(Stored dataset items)

++++++++++++++++++++

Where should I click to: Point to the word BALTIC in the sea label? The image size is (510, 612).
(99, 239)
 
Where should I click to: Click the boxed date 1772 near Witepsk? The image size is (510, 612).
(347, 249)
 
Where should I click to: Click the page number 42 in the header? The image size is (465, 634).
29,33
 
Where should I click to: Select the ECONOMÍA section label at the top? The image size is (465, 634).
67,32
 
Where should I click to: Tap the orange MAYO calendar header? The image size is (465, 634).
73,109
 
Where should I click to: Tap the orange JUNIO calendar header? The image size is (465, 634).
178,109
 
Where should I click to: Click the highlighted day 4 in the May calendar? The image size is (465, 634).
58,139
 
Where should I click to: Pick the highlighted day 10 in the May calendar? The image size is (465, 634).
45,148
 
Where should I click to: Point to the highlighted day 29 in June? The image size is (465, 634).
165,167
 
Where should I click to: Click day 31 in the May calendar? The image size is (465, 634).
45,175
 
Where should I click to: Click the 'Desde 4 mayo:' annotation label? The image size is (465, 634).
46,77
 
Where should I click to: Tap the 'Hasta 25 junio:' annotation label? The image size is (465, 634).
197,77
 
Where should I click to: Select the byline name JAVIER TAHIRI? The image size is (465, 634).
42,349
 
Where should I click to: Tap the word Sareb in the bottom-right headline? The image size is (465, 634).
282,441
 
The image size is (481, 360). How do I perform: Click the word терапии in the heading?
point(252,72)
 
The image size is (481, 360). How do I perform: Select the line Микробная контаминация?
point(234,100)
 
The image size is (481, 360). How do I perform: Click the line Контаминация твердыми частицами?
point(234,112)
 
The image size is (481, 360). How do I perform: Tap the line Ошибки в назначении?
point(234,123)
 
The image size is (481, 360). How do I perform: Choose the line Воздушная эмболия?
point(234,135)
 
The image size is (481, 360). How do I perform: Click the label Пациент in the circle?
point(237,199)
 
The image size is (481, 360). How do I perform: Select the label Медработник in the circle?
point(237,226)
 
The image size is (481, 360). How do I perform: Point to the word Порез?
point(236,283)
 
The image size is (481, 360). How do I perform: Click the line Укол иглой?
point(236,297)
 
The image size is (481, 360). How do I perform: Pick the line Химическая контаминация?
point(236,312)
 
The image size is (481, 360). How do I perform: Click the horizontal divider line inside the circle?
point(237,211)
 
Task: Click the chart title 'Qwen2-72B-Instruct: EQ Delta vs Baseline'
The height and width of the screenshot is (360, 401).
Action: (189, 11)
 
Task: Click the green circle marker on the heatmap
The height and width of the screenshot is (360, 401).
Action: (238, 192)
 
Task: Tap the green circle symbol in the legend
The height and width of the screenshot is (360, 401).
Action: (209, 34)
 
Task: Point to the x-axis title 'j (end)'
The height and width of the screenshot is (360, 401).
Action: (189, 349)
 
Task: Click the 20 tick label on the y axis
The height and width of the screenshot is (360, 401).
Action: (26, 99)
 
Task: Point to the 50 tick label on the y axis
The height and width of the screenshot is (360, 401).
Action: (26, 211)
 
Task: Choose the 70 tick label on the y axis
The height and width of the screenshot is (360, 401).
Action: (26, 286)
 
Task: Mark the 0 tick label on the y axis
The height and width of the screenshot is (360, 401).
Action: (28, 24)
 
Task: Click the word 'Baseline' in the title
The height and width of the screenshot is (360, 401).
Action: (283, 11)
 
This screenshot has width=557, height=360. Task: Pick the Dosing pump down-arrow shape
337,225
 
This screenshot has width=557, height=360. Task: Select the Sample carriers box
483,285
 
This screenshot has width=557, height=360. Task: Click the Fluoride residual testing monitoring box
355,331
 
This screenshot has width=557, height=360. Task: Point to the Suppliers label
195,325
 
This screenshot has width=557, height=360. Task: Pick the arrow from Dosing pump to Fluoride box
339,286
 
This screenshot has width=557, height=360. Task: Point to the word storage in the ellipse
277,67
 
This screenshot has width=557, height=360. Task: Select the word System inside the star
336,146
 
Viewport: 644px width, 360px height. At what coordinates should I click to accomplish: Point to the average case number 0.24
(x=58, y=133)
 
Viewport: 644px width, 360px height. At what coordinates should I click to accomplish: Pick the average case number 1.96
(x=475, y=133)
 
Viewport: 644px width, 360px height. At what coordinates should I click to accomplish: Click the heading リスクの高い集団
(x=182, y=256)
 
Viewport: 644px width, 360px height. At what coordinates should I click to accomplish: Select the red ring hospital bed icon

++++++++++++++++++++

Write out all of the records above, line for line, with no changes.

▶ _SOLUTION TO THE PROBLEM_
Where should I click to: Point to the word BALTIC in the sea label? The image size is (510, 612).
(99, 239)
 
Where should I click to: Click the boxed date 1772 near Witepsk? The image size is (510, 612).
(347, 249)
 
Where should I click to: Click the page number 42 in the header? The image size is (465, 634).
29,33
 
Where should I click to: Select the ECONOMÍA section label at the top? The image size is (465, 634).
67,32
 
Where should I click to: Tap the orange MAYO calendar header? The image size is (465, 634).
73,109
 
Where should I click to: Tap the orange JUNIO calendar header? The image size is (465, 634).
178,109
 
Where should I click to: Click the highlighted day 4 in the May calendar? The image size is (465, 634).
58,139
 
Where should I click to: Pick the highlighted day 10 in the May calendar? The image size is (465, 634).
45,148
 
Where should I click to: Point to the highlighted day 29 in June? The image size is (465, 634).
165,167
 
Where should I click to: Click day 31 in the May calendar? The image size is (465, 634).
45,175
 
Where should I click to: Click the 'Desde 4 mayo:' annotation label? The image size is (465, 634).
46,77
 
Where should I click to: Tap the 'Hasta 25 junio:' annotation label? The image size is (465, 634).
197,77
 
Where should I click to: Select the byline name JAVIER TAHIRI? The image size is (465, 634).
42,349
 
Where should I click to: Tap the word Sareb in the bottom-right headline? The image size is (465, 634).
282,441
 
The image size is (481, 360). How do I perform: Click the word терапии in the heading?
point(252,72)
 
The image size is (481, 360). How do I perform: Select the line Микробная контаминация?
point(234,100)
 
The image size is (481, 360). How do I perform: Click the line Контаминация твердыми частицами?
point(234,112)
 
The image size is (481, 360). How do I perform: Tap the line Ошибки в назначении?
point(234,123)
 
The image size is (481, 360). How do I perform: Choose the line Воздушная эмболия?
point(234,135)
 
The image size is (481, 360). How do I perform: Click the label Пациент in the circle?
point(237,199)
 
The image size is (481, 360). How do I perform: Select the label Медработник in the circle?
point(237,226)
 
The image size is (481, 360). How do I perform: Point to the word Порез?
point(236,283)
 
The image size is (481, 360). How do I perform: Click the line Укол иглой?
point(236,297)
 
The image size is (481, 360). How do I perform: Pick the line Химическая контаминация?
point(236,312)
 
The image size is (481, 360). How do I perform: Click the horizontal divider line inside the circle?
point(237,211)
 
Task: Click the chart title 'Qwen2-72B-Instruct: EQ Delta vs Baseline'
The height and width of the screenshot is (360, 401).
Action: (189, 11)
 
Task: Click the green circle marker on the heatmap
The height and width of the screenshot is (360, 401).
Action: (238, 192)
 
Task: Tap the green circle symbol in the legend
The height and width of the screenshot is (360, 401).
Action: (209, 34)
 
Task: Point to the x-axis title 'j (end)'
The height and width of the screenshot is (360, 401).
Action: (189, 349)
 
Task: Click the 20 tick label on the y axis
The height and width of the screenshot is (360, 401).
Action: (26, 99)
 
Task: Point to the 50 tick label on the y axis
The height and width of the screenshot is (360, 401).
Action: (26, 211)
 
Task: Choose the 70 tick label on the y axis
The height and width of the screenshot is (360, 401).
Action: (26, 286)
 
Task: Mark the 0 tick label on the y axis
The height and width of the screenshot is (360, 401).
Action: (28, 24)
 
Task: Click the word 'Baseline' in the title
The height and width of the screenshot is (360, 401).
Action: (283, 11)
 
This screenshot has width=557, height=360. Task: Pick the Dosing pump down-arrow shape
337,225
 
This screenshot has width=557, height=360. Task: Select the Sample carriers box
483,285
 
This screenshot has width=557, height=360. Task: Click the Fluoride residual testing monitoring box
355,331
 
This screenshot has width=557, height=360. Task: Point to the Suppliers label
195,325
 
This screenshot has width=557, height=360. Task: Pick the arrow from Dosing pump to Fluoride box
339,286
 
This screenshot has width=557, height=360. Task: Point to the word storage in the ellipse
277,67
 
This screenshot has width=557, height=360. Task: Select the word System inside the star
336,146
 
Viewport: 644px width, 360px height. At what coordinates should I click to accomplish: Point to the average case number 0.24
(x=58, y=133)
 
Viewport: 644px width, 360px height. At what coordinates should I click to accomplish: Pick the average case number 1.96
(x=475, y=133)
 
Viewport: 644px width, 360px height. At what coordinates should I click to accomplish: Click the heading リスクの高い集団
(x=182, y=256)
 
Viewport: 644px width, 360px height. At what coordinates should I click to accomplish: Select the red ring hospital bed icon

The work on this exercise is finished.